Schwester Monika: Es gibt genügend Asylanten, die über ihre Herkunft nicht die Wahrheit sagen.

Dr. Mayr und Maria verziehen den Mund.

Maria zu Monika: Aber wir sind doch keine Asylbehörde! Ich verstehe nicht, woher Sie solche Gedanken haben.

Mayr: Werte Kolleginnen! Ich möchte wissen, was sie darüber denken, wenn die beiden bei uns anfangen. Wir brauchen dringend ausgebildete Krankschwestern. Ich möchte aber weder Sie als zukünftige Arbeitskolleginnen, noch unsere Patientinnen vor den Kopf stoßen, deswegen halte ich es für richtig, dass wir vorher gemeinsam darüber reden.

Maria: Wie Sie schon gesagt haben, wir brauchen ausgebildete Kräfte, egal welche Hautfarbe sie haben. Wenn sie Ihnen Ihre Diplome vorgelegt haben, dann gibt es nichts zu diskutieren 

Monika: Da bin ich anderer Meinung. Wer weiß, ob ihre Ausbildung dasselbe Niveau hat, wie eine österreichische Ausbildung? Man weiß doch, in manchen Ländern kann man Diplome auf dem Schwarzmarkt kaufen. Außerdem, gibt es denn nicht genügend einheimische Schwestern, warum stellen Sie nicht „unsrige“ ein?

Dr. Mayr: Zweifeln Sie an meiner Kompetenz, ihre Ausbildung zu beurteilen? Wie ich Ihnen bereits gesagt habe, ihre Zeugnisse sind in Österreich anerkannt und wir haben sie überprüfen lassen. Das können sie ruhig mir überlassen. Was einheimisches Krankenpflegepersonal angeht, Schwester Monika, wenn Sie eine Krankenschwester kennen, die hier anfangen will, bringen Sie sie doch morgen mit, wir haben hier genug zu tun.

Maria: Ich dachte, Sie hätten gesagt, sie seien ohnehin Österreicherinnen?

Dr. Mayr: Ja, das habe ich gesagt und das ist auch so.  

Maria: Dann frage ich Sie, Monika, was heißt „unsrige“, gibt es denn zwei Klassen von Österreicherinnen?
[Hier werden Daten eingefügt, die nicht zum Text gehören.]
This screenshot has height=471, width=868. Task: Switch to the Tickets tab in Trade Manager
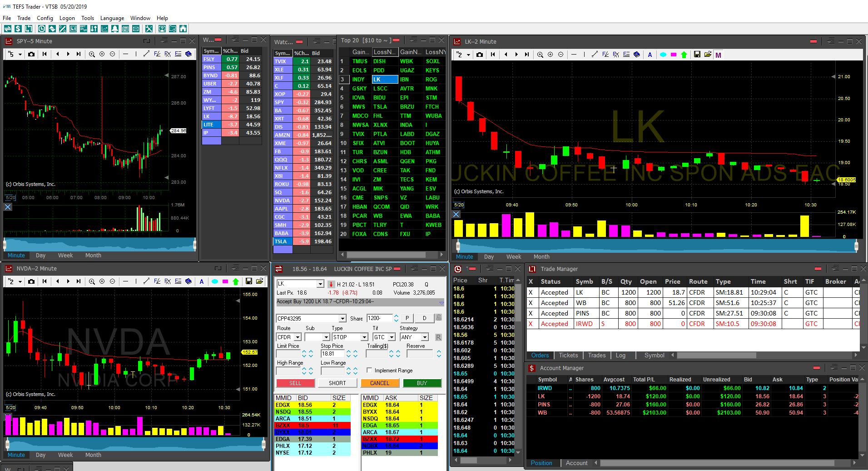pyautogui.click(x=568, y=356)
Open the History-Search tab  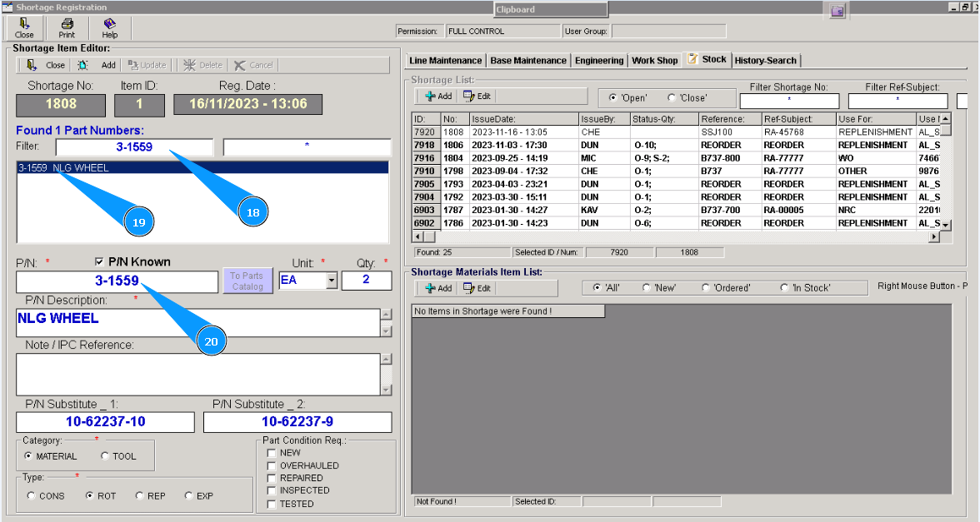(x=765, y=61)
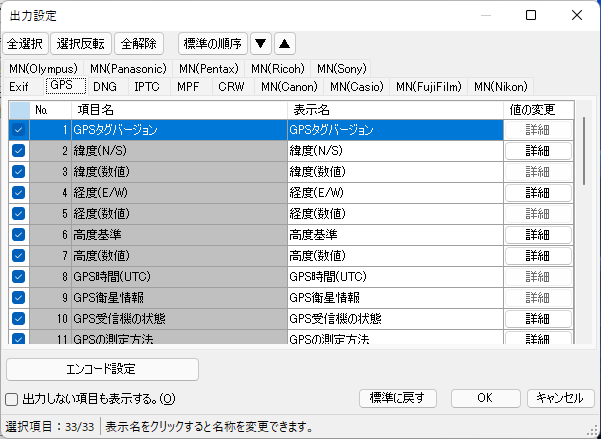Enable 出力しない項目も表示する checkbox

pyautogui.click(x=11, y=398)
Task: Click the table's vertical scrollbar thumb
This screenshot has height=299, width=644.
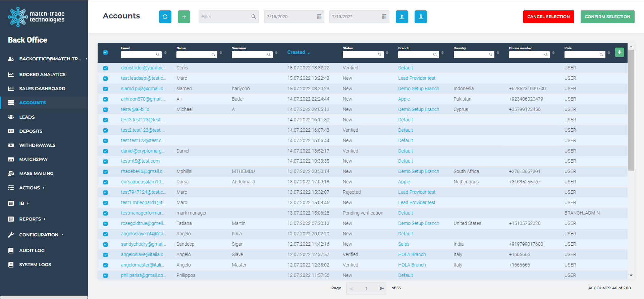Action: 631,111
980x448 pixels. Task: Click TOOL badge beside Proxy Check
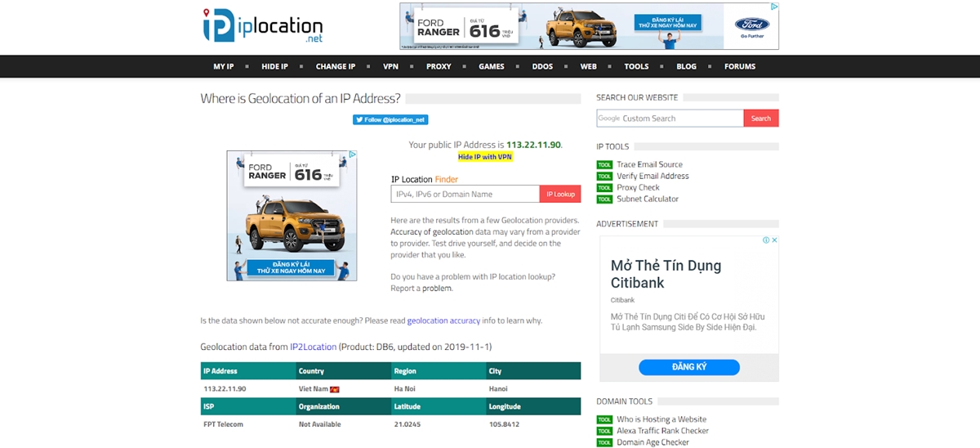(x=604, y=188)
Wenn Sie mich fragen, finde ich das lächerlich. Ich bin der Meinung, dass die Kolleginnen schon morgen anfangen sollten, und damit ist die Sache für mich erledigt.

Monika: Wir werden von den Ausländern überrannt, aber Ihnen ist das egal.

Dr. Mayr: Einen Moment bitte! Ich rede hier über zwei österreichische Kolleginnen, und für mich gibt es weder Ausländerinnen noch Inländerinnen, wenn es um meine Mitarbeiterinnen geht.